El otro Raúl
Yo tenía once años en un día de agosto de 1958 cuando mi vecino Ermeregildo recibió con lágrimas en los ojos a su hijo Jorgito que venía lleno de hematomas tras una sesión de tortura en una estación de policía en Camagüey. El padre de aquel joven, miembro del movimiento 26 de julio, era batistiano y no cesaba de decir entre sollozos ”El general tiene que enterarse de las barbaridades que están pasando aquí”
El general que nos gobierna hoy cuenta con muchos Ermeregildos que piensan que él tampoco está enterado de ciertas atrocidades, especialmente en relación con hechos de corrupción y con el irrespeto a los derechos humanos. Son lo que aseguran que es prágmático y le atribuyen un profundo sentimiento paternal para sus hijos y nietos; los que dicen que sus arranques de brusquedad se deben a tantos años rodeado de militares; los que aseguran que prefiere trabajar en equipo y hasta que toca muy bien el piano.

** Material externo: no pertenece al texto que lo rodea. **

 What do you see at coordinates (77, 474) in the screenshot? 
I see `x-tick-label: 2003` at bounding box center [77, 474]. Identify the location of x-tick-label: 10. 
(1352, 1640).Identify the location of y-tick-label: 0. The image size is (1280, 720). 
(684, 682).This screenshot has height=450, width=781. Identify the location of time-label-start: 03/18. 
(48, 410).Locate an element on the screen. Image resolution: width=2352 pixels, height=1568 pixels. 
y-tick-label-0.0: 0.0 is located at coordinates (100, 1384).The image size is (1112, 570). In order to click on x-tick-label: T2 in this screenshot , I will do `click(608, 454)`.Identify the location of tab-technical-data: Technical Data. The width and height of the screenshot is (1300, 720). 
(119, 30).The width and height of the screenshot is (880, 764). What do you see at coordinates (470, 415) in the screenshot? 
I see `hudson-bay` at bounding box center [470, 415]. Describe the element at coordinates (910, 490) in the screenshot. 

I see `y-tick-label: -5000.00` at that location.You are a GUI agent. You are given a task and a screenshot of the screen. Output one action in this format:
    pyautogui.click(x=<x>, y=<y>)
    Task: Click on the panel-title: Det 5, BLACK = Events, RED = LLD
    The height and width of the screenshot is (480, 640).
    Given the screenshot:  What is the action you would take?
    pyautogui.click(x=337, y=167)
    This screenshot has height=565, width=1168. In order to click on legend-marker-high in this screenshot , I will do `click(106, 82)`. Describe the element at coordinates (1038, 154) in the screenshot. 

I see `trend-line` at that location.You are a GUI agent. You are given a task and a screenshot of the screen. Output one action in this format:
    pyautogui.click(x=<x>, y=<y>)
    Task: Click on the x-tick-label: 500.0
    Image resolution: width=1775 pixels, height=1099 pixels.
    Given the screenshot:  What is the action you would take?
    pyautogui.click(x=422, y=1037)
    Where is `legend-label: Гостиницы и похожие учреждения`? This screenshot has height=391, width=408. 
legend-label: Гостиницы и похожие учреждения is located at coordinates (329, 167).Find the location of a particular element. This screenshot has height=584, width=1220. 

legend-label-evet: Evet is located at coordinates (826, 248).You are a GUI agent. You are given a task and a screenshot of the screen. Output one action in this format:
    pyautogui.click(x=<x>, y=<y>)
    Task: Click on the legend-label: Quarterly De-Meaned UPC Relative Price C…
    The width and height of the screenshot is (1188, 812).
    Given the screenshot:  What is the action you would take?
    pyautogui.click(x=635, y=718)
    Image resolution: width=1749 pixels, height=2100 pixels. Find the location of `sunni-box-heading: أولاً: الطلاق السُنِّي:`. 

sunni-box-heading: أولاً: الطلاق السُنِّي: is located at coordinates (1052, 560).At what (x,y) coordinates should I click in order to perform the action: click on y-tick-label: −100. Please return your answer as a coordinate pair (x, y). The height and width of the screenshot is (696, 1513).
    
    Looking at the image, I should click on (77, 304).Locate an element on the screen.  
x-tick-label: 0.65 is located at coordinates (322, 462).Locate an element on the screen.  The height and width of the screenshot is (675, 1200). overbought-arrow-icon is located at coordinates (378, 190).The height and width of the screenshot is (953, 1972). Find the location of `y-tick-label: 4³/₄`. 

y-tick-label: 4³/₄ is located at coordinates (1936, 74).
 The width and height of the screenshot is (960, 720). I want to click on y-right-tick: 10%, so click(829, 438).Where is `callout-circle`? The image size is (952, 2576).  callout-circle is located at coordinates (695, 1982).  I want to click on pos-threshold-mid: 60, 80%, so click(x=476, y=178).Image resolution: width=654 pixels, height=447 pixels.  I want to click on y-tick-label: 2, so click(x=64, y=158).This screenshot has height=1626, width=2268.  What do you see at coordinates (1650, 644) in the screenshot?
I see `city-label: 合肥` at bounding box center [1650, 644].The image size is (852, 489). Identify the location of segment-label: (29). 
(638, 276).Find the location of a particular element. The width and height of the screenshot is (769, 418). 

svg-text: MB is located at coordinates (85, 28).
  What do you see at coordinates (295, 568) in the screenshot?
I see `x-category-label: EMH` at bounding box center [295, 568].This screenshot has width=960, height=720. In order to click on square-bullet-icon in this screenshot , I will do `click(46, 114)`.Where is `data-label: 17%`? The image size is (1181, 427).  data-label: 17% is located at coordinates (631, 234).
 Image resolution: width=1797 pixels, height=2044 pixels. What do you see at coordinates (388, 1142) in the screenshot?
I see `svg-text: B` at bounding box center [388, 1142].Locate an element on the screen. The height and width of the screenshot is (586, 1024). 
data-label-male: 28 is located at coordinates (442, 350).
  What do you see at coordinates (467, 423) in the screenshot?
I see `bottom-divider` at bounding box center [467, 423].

La culpa, la grandísima culpa de los problemas de Cuba, no puede ser cargada por una sola persona, ni siquiera por el reducido grupo de octogenarios que sobrevive tras los timones del poder bajo el epíteto de ”la generación histórica de la revolución” Pero una cosa es la culpa y otra la responsabilidad.
Aquellos que pretenden monopolizar la gloria de lo que se exhibe como logros, deberían asumir la responsabilidad de lo que solo merece llamarse fracasos.
Si hay otro Raúl yo no he tenido la oportunidad de conocerlo. De quien tengo noticias es de un hombre que estaba mirando a otra parte cuando su hermano cometía los errores que ahora se pretenden rectificar. Al que conozco, es a este que ordena detenciones arbitrarias y golpizas; al que se resiste obstinadamente a llevar las reformas al campo político, al que proclama una guerra sin cuartel contra el secretismo y luego emite circulares prohibiendo la publicación de tal o más cual asunto.
Ermeregildo me aclara que el general no tiene la culpa. Ahora mismo le está escribiendo una carta para enterarlo de lo que ocurre.